## TASK DIRECTIONS
Repeat word for word the lines starting at the one with "Screen dimensions: 1580x889" and ending at the final line of the material, both ends included; omit pictures.

::: TASK MATERIAL :::

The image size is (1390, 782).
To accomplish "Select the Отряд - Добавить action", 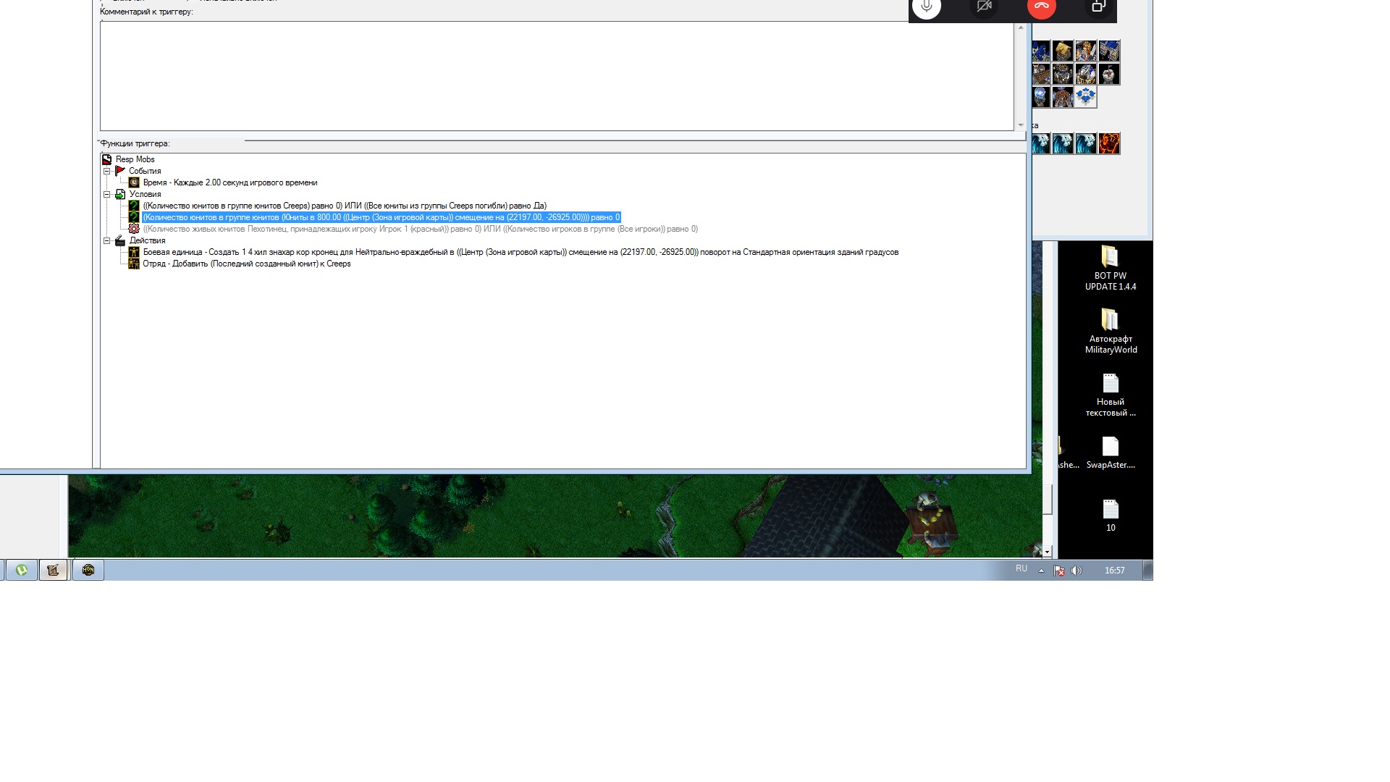I will click(246, 264).
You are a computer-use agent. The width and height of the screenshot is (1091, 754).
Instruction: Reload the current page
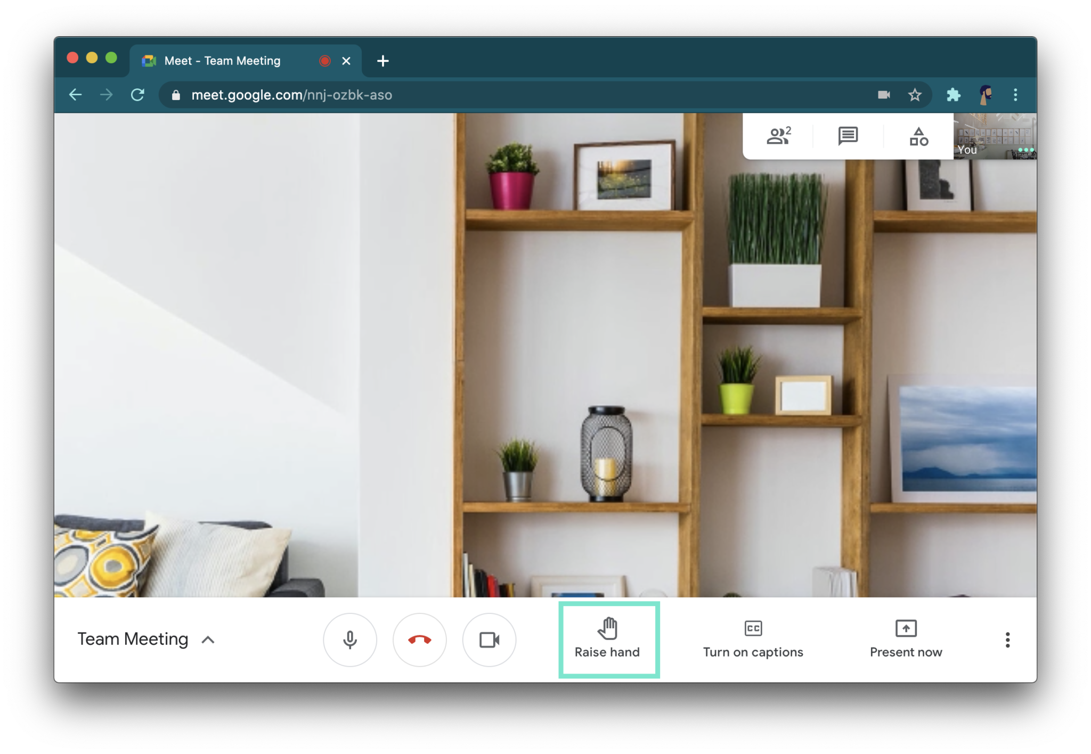pos(138,95)
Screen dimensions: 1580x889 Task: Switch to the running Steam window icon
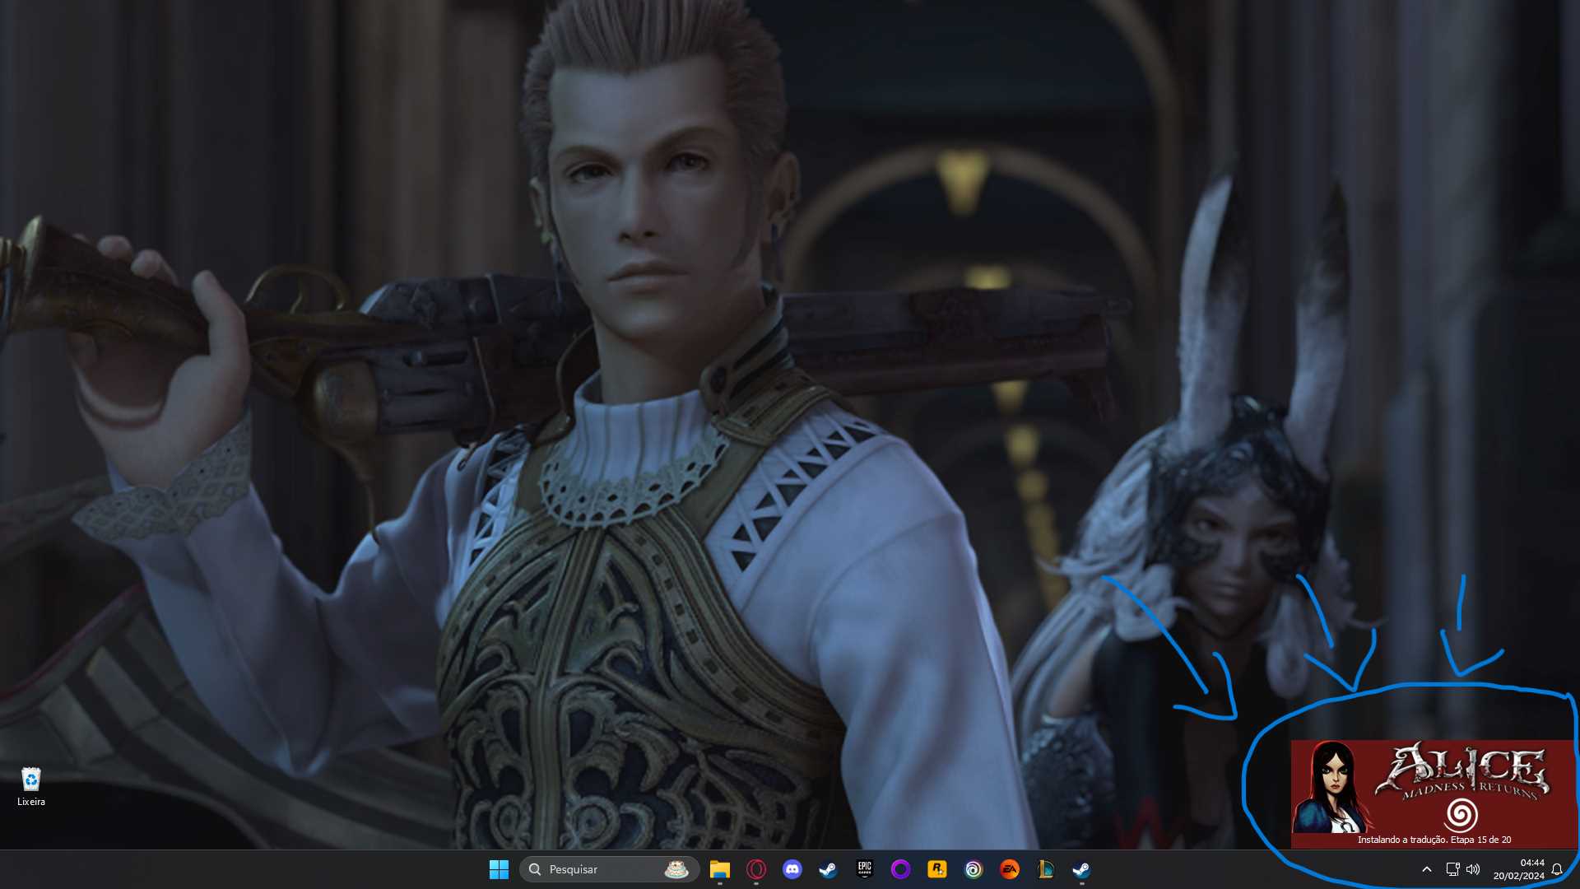coord(1081,869)
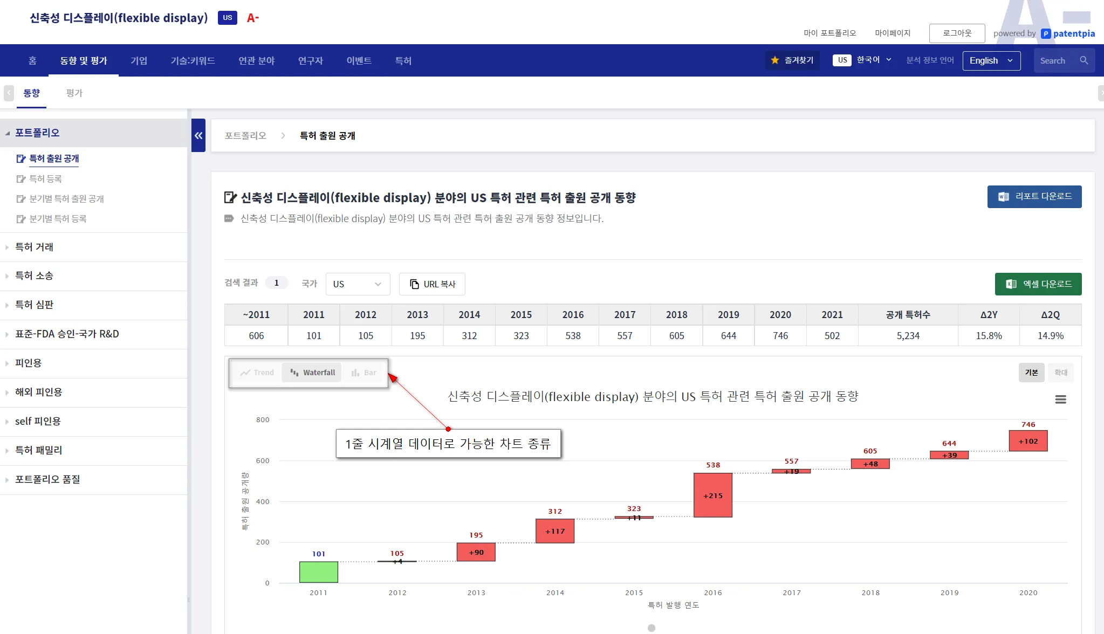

:::

## RESPONSE AREA
Screen dimensions: 1580x889 Task: Switch to the running Steam window icon
coord(1081,869)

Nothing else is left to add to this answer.